§ Do this
Reproduce verbatim everything in the listing from the line containing "Given: Click the Контакты button" down to the line containing "coord(1086,595)", both included.

━━━━

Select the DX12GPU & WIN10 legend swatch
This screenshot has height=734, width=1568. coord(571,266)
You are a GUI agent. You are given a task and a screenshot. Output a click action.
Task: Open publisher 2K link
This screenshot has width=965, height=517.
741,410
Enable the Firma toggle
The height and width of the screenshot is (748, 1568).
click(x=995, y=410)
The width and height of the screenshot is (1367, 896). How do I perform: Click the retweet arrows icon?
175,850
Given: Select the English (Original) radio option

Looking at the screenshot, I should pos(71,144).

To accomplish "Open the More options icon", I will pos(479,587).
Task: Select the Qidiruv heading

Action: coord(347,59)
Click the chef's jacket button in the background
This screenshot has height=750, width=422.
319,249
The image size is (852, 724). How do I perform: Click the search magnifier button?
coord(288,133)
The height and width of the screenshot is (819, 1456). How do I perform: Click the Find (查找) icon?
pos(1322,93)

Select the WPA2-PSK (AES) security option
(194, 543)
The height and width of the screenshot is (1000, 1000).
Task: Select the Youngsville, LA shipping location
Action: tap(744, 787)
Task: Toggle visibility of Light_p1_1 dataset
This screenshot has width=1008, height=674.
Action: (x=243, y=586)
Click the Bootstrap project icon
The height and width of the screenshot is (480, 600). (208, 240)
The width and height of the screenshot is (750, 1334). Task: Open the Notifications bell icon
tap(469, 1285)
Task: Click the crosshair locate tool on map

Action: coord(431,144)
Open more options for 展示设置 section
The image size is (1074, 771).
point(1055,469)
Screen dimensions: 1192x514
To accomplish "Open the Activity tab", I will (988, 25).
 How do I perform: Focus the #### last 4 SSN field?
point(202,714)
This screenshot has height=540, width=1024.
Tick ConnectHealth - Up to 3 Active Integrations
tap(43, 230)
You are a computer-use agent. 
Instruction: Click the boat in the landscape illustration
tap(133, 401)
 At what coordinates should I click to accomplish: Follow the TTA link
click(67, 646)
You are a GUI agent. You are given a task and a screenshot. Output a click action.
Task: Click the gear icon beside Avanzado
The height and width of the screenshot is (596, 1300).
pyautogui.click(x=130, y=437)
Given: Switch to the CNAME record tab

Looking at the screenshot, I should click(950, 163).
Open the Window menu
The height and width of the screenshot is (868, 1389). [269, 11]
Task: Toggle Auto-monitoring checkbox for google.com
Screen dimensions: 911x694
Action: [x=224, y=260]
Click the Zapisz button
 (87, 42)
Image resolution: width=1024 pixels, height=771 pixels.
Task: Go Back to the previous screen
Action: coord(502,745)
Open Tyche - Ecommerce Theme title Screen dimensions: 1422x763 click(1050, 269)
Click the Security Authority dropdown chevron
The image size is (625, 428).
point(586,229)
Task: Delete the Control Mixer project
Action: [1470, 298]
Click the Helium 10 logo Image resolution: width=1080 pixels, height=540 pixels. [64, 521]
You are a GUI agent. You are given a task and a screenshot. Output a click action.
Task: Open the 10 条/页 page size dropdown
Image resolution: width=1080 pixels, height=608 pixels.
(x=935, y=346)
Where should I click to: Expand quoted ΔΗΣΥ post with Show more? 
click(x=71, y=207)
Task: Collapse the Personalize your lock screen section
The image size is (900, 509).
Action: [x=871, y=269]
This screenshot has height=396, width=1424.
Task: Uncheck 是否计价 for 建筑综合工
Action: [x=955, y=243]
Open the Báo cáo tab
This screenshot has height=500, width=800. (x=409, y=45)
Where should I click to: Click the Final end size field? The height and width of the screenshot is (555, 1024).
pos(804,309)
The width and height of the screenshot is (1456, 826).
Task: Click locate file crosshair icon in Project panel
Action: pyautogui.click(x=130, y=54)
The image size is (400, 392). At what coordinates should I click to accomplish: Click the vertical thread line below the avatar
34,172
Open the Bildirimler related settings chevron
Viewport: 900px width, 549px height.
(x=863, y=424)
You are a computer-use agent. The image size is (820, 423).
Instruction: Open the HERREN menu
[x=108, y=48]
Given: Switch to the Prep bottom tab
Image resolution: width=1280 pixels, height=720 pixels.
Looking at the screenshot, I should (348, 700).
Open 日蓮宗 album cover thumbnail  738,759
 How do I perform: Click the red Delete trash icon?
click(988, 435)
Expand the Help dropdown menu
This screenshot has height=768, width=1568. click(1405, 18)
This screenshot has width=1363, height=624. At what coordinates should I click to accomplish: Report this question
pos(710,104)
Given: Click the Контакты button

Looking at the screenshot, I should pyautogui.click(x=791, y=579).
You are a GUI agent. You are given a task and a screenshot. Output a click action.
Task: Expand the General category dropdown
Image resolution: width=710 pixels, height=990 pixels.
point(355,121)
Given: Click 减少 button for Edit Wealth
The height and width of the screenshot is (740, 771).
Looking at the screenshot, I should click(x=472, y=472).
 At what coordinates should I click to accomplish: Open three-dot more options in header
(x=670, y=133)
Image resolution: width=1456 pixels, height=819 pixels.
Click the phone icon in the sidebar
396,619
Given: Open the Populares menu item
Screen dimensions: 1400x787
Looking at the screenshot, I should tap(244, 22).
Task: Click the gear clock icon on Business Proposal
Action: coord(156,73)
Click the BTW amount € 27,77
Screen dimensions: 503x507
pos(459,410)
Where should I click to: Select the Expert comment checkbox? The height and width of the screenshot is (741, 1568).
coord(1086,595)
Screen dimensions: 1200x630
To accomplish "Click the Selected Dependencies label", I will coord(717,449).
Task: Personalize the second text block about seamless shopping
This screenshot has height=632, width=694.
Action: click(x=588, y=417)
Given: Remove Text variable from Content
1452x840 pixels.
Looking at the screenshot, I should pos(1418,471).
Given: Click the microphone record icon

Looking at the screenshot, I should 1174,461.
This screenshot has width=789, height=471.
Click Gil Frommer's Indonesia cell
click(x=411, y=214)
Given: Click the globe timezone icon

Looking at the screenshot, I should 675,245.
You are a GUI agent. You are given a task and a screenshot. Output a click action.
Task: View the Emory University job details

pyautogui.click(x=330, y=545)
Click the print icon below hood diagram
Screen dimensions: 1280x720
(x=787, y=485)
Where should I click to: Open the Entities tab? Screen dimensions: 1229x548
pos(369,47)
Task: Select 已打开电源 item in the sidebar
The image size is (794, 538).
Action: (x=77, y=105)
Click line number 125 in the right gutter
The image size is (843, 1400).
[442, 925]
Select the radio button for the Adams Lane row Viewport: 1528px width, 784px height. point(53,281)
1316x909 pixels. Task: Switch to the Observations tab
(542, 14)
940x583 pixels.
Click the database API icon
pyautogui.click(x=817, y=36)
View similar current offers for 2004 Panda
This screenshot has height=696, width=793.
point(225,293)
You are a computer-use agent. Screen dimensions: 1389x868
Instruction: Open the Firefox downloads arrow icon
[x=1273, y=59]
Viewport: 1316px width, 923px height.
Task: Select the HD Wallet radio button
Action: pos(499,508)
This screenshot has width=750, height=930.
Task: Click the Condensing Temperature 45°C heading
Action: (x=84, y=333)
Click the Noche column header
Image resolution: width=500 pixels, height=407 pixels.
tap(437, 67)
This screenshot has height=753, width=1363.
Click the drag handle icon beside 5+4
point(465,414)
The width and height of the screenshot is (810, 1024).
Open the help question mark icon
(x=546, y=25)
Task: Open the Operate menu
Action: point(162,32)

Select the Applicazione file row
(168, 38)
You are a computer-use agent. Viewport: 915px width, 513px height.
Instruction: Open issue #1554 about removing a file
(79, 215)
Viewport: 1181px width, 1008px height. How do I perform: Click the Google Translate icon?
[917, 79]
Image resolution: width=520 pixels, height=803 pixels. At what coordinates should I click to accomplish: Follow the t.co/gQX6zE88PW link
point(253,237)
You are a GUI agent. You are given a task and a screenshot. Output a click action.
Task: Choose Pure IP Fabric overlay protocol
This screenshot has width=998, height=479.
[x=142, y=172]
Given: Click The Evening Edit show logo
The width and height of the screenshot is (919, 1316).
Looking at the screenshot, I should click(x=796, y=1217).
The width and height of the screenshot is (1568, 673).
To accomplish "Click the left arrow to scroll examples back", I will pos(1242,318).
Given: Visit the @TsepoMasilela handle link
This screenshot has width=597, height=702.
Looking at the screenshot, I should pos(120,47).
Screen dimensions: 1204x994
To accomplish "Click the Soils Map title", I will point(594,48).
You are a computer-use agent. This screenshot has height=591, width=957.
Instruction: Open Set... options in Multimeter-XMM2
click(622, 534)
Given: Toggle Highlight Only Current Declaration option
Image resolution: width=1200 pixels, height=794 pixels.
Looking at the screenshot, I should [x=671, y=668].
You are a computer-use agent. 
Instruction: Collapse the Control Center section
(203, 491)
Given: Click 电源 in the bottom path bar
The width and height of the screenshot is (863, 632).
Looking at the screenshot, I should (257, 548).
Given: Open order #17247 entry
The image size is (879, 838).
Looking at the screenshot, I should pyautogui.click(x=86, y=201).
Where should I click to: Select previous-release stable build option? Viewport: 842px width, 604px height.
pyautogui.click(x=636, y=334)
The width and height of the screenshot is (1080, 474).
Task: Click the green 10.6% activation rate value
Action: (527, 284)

━━━━

§ Answer in full
Given: Click the Контакты button

Looking at the screenshot, I should pyautogui.click(x=791, y=579).
You are a GUI agent. You are given a task and a screenshot. Output a click action.
Task: Expand the General category dropdown
Image resolution: width=710 pixels, height=990 pixels.
point(355,121)
Given: Click 减少 button for Edit Wealth
The height and width of the screenshot is (740, 771).
Looking at the screenshot, I should click(x=472, y=472).
 At what coordinates should I click to accomplish: Open three-dot more options in header
(x=670, y=133)
Image resolution: width=1456 pixels, height=819 pixels.
Click the phone icon in the sidebar
396,619
Given: Open the Populares menu item
Screen dimensions: 1400x787
Looking at the screenshot, I should tap(244, 22).
Task: Click the gear clock icon on Business Proposal
Action: coord(156,73)
Click the BTW amount € 27,77
Screen dimensions: 503x507
pos(459,410)
Where should I click to: Select the Expert comment checkbox? The height and width of the screenshot is (741, 1568).
coord(1086,595)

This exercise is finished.